Consumers not only had less income and credit available, they also saved more. The U.S. savings rate went up from 3.8% at the end of 2008 to 4.1% at the end of 2009. So consumers earned less money and then on top of that they saved more of that smaller amount of money. Their borrowing power dropped as well. Yet, while this is happening the government keeps reporting consumer spending is going up. There seems to be some sort of contradiction here.

The recent GDP figures indicate that this mystery can be explained by a huge drop in personal tax payments in 2009. The government claims that individual taxes dropped 25.8% during the year, an amount that is much, much bigger than the decline in income and which occurred during a period when there was no major federal tax cut (there were numerous small ones for certain groups in the stimulus package). The supposed large drop in taxes paid gave U.S.consumers an increase in disposable income. They apparently went out and spent it all immediately.

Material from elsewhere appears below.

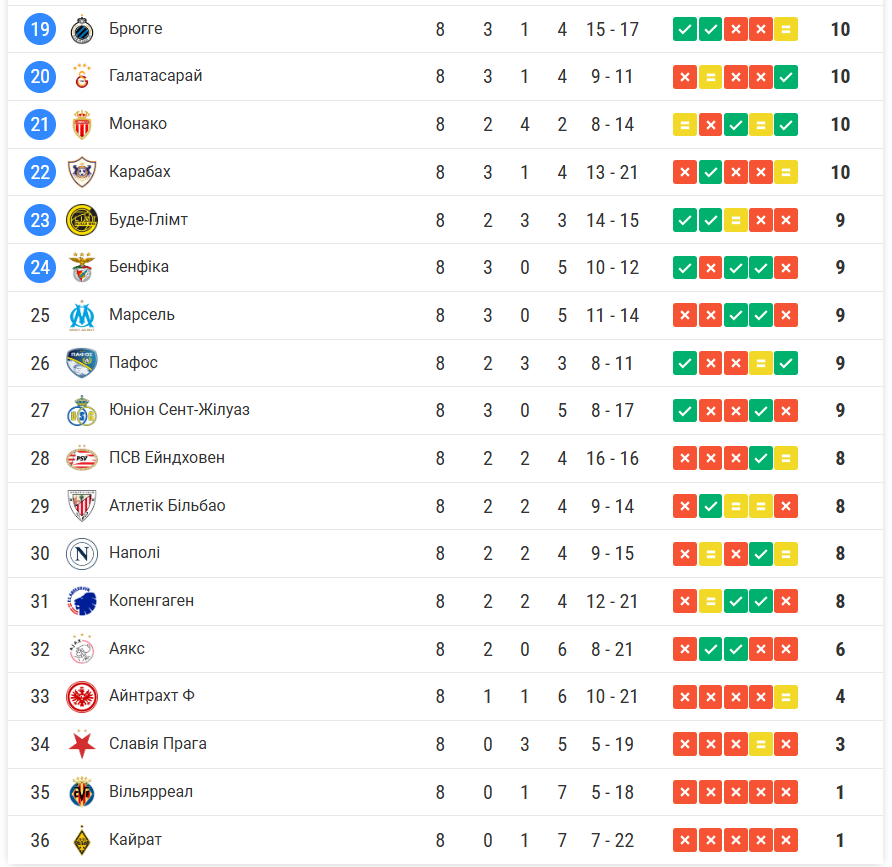
Task: Click ПСВ Ейндховен's green win form badge
Action: point(760,458)
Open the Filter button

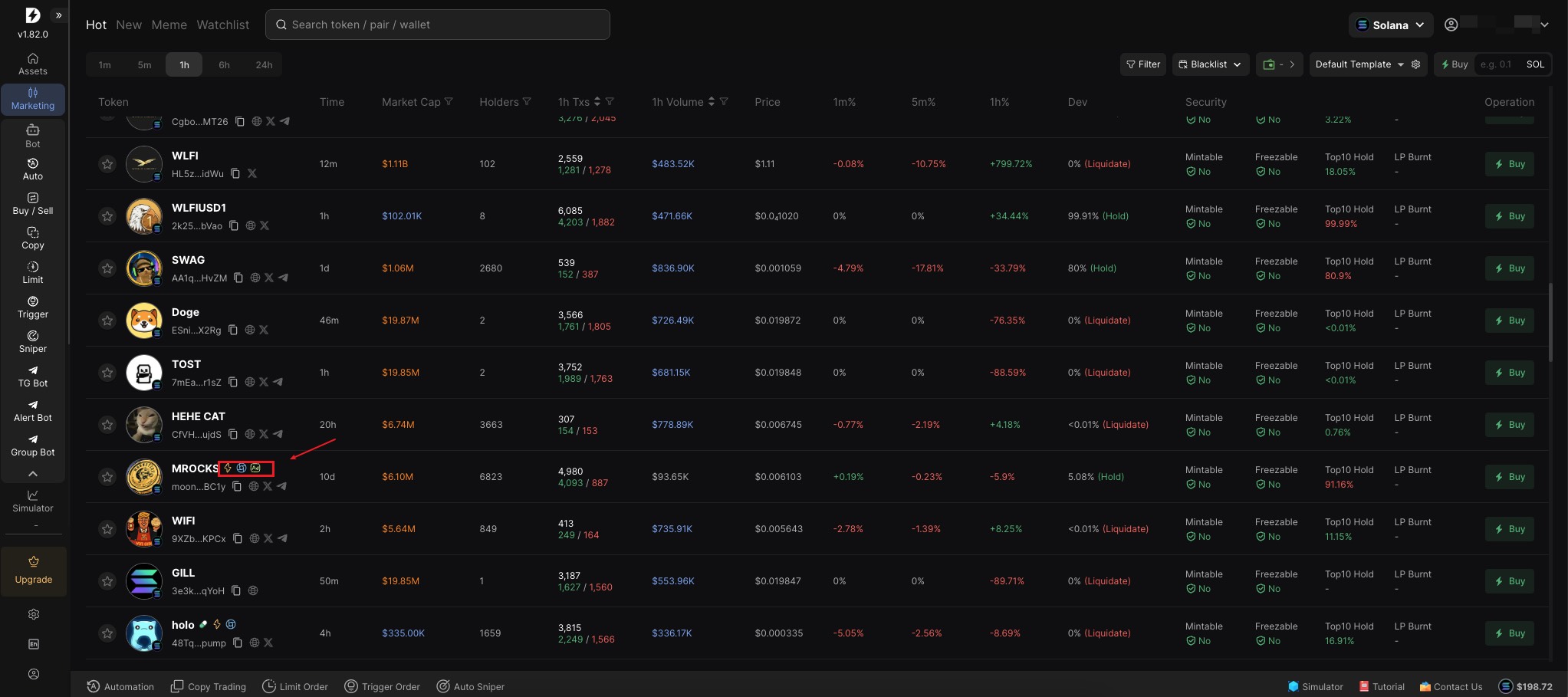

Based on the above information, there are those who might not believe that U.S. consumer spending is actually increasing. For instance, people who took first grade arithmetic and have at least some minimal attachment to reality are likely to be skeptical. If on the other hand, the average U.S. taxpayer cut their tax bill by 26% last year (presumably a number of people got 30% and even 40% reductions) while experiencing only a small drop of income, I am obviously out of the loop. In that case, please send me the name of your accountant ... unless of course he or she has been indicted or is already in prison.

Disclosure: None

NEXT: Greek Crisis Impacts World Currencies and Gold

Daryl Montgomery
Organizer,New York Investing meetup

This posting is editorial opinion. Like all other postings for this blog, there is no intention to endorse the purchase or sale of any security.

1 comment:

Nona said...

I'm looking for a new accountant. Will you forward any names that come your way -- also assuming he or she is neither already jailed or under indictment?